I. Test Background
To verify the measurement performance and consistency of our ADCP (OCEAN-300K-1000) equipment, a two-day bottom-mounted test was conducted in the sea area of Dinghai District, Zhoushan City, Zhejiang Province.
In this test, two OCEAN-300K-1000 units were simultaneously installed on the same seabed frame and deployed at a seabed depth of 50 to 60 meters. By collecting and analyzing the measured data of current velocity and direction in this sea area, the test aims to evaluate the measurement accuracy and consistency of the equipment in a real marine environment.
The focus of this test is to verify that the current measurement results of the equipment are consistent with the actual marine environment and that the measurement results of the two units are in good agreement, so as to ensure the accuracy and reliability of the equipment output.
II. Test Overview
On September 3, 2024, the seabed frame equipped with two OCEAN-300K-1000 units was deployed in Dinghai District, Zhoushan City, Zhejiang Province (122°06’58.16393″E, 29°56’50.41142″N) at a water depth of 60 m.
The two units started alternate measurements at 15:30, and the measurement was completed at 15:30 on September 5, 2024. Equipment recovery was finished at 17:00.
For both OCEAN-300K-1000 units, the cell size was set to 2 m, with 40 measurement layers and 20 valid layers (layers beyond layer 21 are above the water surface). The total number of valid measurement profiles is 1152.
Figure 2.1 Deployment Sea Area
Figure 2.2 Equipment Deployment and Recovery Site
Figure 2.3 Overview of data from two devices
III. Data Analysis
Data analysis consists of two main parts: accuracy analysis and consistency analysis.
Accuracy Analysis: It aims to evaluate whether the parameters measured by the ADCP, such as current velocity and flow direction, are consistent with the actual environmental conditions. By comparing ADCP data with field measured values or known reference data, the reliability and precision of its measurement results can be determined.

--- --- ---

- Required task: Continue the ADCP sea test report from its last sentence. The listing that comes next has nothing to do with the ADCP sea test report.

- Raw data:
--- --- ---

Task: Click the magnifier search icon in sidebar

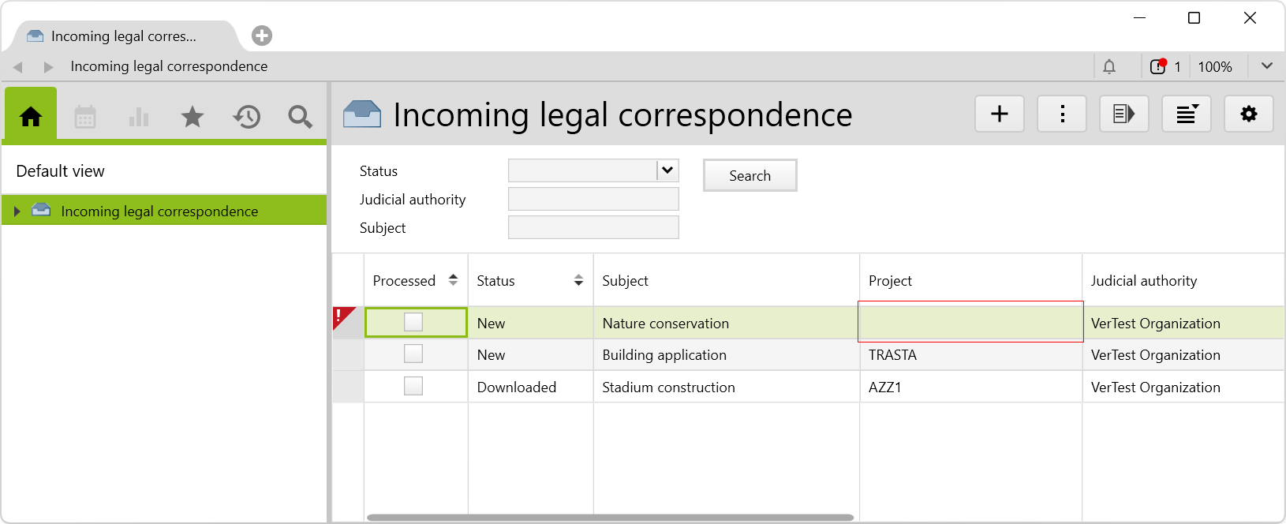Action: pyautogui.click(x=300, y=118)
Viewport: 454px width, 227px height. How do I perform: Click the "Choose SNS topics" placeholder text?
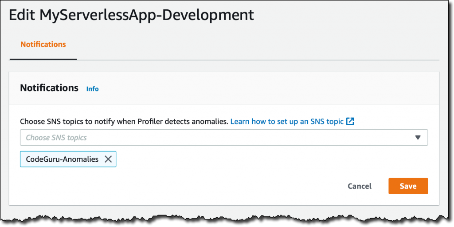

--- --- ---

- The answer:
Consistency Analysis: It is applied to compare the measurement results of two or multiple devices and assess the data consistency under the same conditions. Through comparing the output data of different devices, the performance consistency of each device in the same measurement environment is judged, so as to ensure data reliability.
Through the above two types of analysis, the accuracy of ADCP measurement data and the consistency between devices can be comprehensively evaluated, guaranteeing the scientificity and credibility of measurement results.
3.1 Accuracy Analysis
Dinghai District, Zhoushan City, Zhejiang Province, is located on the coast of the East China Sea with a typical marine climate. Affected by tides and ocean currents, the velocity and direction of ocean currents show obvious periodic and seasonal variations. The experimental sea area is mainly dominated by semi-diurnal tides, which means there are two high tides and two low tides every day.
Tidal currents experience drastic changes in velocity and direction during tidal fluctuations. During flood tides, seawater flows from the southeast to the northwest with rising water levels. During ebb tides, the current reverses to flow from the northwest to the southeast along with falling water levels. The velocity of tidal currents generally drops to the minimum at tidal turning points and reaches the peak value during tidal acceleration. Figure 3.1 illustrates the tidal conditions of the experimental sea area released by meteorological authorities during the test period.
Figure 3.1 Tidal conditions of the experimental sea area during the test
The ADCP data output adopts the standard PD0 protocol, which is fully compatible with TRDI devices. Figure 3.2 to Figure 3.5 are analyzed and generated by WinADCP software, showing the measurement results of current velocity, current direction, echo intensity and correlation coefficient respectively. It can be seen that the variations of measured water surface height, current velocity and current direction are consistent with the tidal changes in Figure 3.1. During the flood tide, the water level rises, as reflected by echo intensity, and the current flows from southeast to northwest; during the ebb tide, the water level drops, and the current flows from northwest to southeast.
Figure 3.6 presents the synchronized display of normalized current velocity and current direction. It is observed that the current velocity decreases to the minimum value at the tidal transition stages (flood tide turning to ebb tide and ebb tide turning to flood tide), which is in good agreement with the actual situation.
Figure 3.7 and Figure 3.8 compare the current velocity and current direction results of 20 layers within the effective measurement range. The figures indicate a high consistency of velocity and direction measurement results at different water depths.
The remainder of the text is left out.